In August 2022, the company’s President and CEO, Hassane El-Khoury, said, “Our leadership in the accelerating megatrends of vehicle electrification, ADAS, energy infrastructure and factory automation have enabled us to extend long term supply agreements and increase demand visibility.”
For the third quarter of 2022, ON Semiconductor forecasts revenue to be within the $2,070-$2,170 million range. The mid-point of $2,120 million is above the previous quarter’s tally of $2,085 million. Adjusted earnings are forecast to be $1.25-$1.37 per share versus $1.34 per share recorded in the second quarter of 2022.
The consensus estimate for earnings stands at $1.31 per share, and revenues are expected to be $2.12 billion in the third quarter.
At this juncture, it is worth mentioning that the company has recorded earnings beat for nine consecutive quarters. In the last reported quarter, its earnings surprise was 6.3%, and revenue beat was 4%.
A chart depicting the company’s revenues and earnings over the past few quarters is provided below.
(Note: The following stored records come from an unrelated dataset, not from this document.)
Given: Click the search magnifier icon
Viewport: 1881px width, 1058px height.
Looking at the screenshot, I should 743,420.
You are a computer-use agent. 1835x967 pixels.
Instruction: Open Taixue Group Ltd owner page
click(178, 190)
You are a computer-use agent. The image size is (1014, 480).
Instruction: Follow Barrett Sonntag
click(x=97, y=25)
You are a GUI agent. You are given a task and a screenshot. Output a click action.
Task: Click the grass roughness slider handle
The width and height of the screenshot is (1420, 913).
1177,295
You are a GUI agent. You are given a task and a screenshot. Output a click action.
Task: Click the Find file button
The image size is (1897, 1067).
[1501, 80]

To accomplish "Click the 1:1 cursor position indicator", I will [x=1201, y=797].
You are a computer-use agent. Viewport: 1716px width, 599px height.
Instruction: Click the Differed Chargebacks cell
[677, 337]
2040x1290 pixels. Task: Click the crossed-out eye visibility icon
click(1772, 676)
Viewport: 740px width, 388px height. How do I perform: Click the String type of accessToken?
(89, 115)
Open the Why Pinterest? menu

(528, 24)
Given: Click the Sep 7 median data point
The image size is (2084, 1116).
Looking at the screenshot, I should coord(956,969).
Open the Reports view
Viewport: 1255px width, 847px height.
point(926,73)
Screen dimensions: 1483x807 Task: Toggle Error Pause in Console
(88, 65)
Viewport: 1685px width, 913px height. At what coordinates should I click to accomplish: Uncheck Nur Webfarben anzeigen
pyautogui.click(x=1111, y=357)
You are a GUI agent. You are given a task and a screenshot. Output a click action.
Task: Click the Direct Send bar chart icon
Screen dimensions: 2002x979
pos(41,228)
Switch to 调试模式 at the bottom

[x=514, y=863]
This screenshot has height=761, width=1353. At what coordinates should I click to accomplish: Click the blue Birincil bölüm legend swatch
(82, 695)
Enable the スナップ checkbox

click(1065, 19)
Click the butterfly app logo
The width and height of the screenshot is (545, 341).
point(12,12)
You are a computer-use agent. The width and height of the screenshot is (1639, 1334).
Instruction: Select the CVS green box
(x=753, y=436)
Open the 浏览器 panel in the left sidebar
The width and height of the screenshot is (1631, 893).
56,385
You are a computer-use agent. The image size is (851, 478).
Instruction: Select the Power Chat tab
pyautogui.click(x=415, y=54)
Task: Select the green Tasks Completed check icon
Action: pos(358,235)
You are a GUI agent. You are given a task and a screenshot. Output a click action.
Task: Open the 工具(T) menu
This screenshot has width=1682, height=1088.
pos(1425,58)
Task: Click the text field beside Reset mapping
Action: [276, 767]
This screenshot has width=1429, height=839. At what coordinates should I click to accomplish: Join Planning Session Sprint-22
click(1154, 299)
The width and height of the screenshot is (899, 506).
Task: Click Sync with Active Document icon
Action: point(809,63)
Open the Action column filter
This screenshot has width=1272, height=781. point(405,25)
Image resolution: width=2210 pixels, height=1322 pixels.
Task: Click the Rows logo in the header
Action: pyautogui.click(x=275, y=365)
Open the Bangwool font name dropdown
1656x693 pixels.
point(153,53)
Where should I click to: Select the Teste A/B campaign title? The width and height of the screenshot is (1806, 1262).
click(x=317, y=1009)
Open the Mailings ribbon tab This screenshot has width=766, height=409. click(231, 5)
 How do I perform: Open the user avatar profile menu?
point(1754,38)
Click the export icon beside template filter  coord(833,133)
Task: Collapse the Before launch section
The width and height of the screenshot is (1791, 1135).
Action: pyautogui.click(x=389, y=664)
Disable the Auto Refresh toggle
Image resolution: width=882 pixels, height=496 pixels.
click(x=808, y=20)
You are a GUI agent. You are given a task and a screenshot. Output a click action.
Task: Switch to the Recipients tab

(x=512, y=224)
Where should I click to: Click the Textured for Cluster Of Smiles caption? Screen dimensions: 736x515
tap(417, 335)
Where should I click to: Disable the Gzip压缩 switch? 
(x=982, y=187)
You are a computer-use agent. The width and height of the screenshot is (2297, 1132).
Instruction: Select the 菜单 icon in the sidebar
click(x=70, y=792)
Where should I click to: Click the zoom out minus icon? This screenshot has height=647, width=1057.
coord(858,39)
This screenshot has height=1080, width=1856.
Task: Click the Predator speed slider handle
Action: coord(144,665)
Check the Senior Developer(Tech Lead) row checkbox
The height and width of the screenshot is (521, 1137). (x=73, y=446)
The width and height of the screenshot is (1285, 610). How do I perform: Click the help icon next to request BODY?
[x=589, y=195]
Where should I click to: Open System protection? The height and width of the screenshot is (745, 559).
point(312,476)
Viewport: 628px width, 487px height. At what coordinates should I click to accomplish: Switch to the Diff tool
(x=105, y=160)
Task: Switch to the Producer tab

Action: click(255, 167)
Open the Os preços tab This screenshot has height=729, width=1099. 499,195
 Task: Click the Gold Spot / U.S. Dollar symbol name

Bloggers and Top Investors Are Positive about ON Stock
According to TipRanks, financial bloggers are 88% Bullish on ON Semiconductor versus the sector average of 65%. Top retail investors tracked by TipRanks share a similar sentiment and have increased their exposure to ON stock by 6% in the last 30 days.
Concluding Remarks
From the above discussion, it is evident that ON Semiconductor has all the ingredients that could make it a suitable investment option for prospective investors seeking exposure to the semiconductor industry. Also, the company has a Smart Score of eight out of 10 on TipRanks, which mirrors its potential to outperform the broader market. Notably, the CHIPS Act of 2022 promises to invest billions of dollars in semiconductor manufacturing in the United States. These investments could also boost the prospects of companies like ON Semiconductor.